Il faut rappeler ici que le Royaume-Uni ne bénéficie pas de l’avantage du prix unique sur les livres comme c’est le cas en France (loi Lang de 1981). Le Net Price System (prix fixe) a été abandonné en 1995 soit 100 ans après sa mise en place. Du coup, les librairies indépendantes ont bien du mal à faire face aux géants comme Amazon. Cette concurrence relativement récente mais particulièrement agressive a même fragilisé les grandes chaînes de librairies comme Waterstones. Pour survivre, les libraires doivent déployer des trésors d’inventivité. A Wigtown justement, on ne manque pas d’idées. La ville a obtenu le statut de village du livre en 1997 et organise chaque année, fin septembre-début octobre, un festival très prisé. Parmi les initiatives originales, il y a l’Open Book. Le concept est à mi-chemin entre le Pop-up store et la chambre d’hôtes. Vous pouvez même essayer si ça vous chante puisque la location du magasin éphémère (et de son logement associé) est ouverte à l’international.

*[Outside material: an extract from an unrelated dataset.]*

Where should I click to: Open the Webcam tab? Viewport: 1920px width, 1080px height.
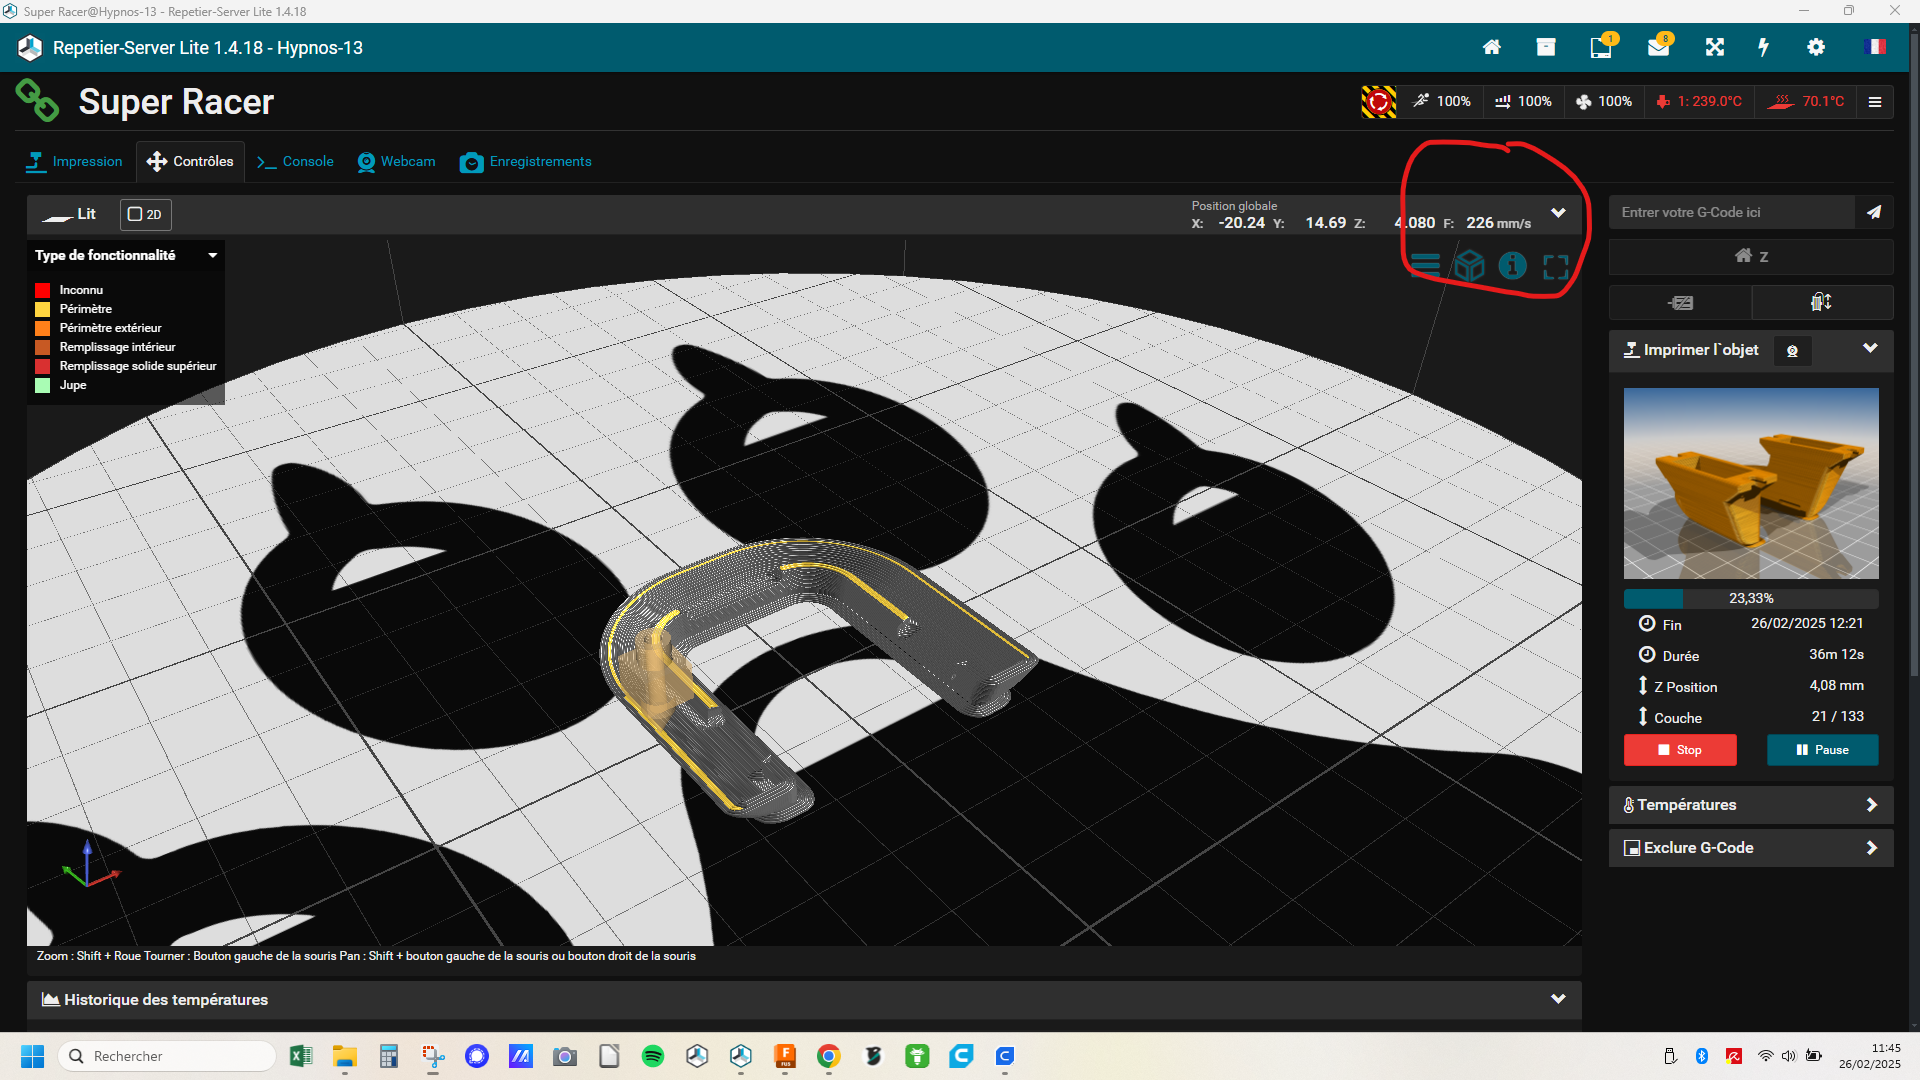click(397, 161)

L’autre aspect non négligeable du métier est celui des relations humaines. Celles avec les clients et celles avec le personnel. Ici, Shaun Bythell nous régale d’une longue série d’anecdotes sur le comportement étrange ou irrespectueux des protagonistes. Parmi ses employées (exclusivement des femmes), la principale et non la moins excentrique, est Nicky. Embauchée à mi-temps pour permettre à son patron de se rendre chez des particuliers désireux de vendre leurs bibliothèques, Nicky n’en fait qu’à sa tête. Elle vient affublée d’une combinaison de ski en hiver (dont elle ne se départie pas de la journée), range les livres en fonction de ses convictions religieuses (un manuel sur la théorie de l’évolution sera donc classé parmi les fictions), repeint la devanture de la librairie en pleine période festivalière, instaure un vendredi gourmand où elle apporte des mets peu ragoutants à son patron, embarque tout ce qui se trouve dans son champ de vision (livres, aliments, alcools…)… Inutile de lui confier des tâches précises, comme préparer l’envoi des livres du Club de lecture aléatoire ou les commandes reçues via Internet, elle ne le fera pas. Evidemment, il n’est pas toujours facile d’honorer les commandes sur Amazon ou Abebooks quand on ne retrouve pas les livres dans les rayons. Les extras employées ponctuellement par Shaun sont généralement désagréables avec lui comme avec les clients.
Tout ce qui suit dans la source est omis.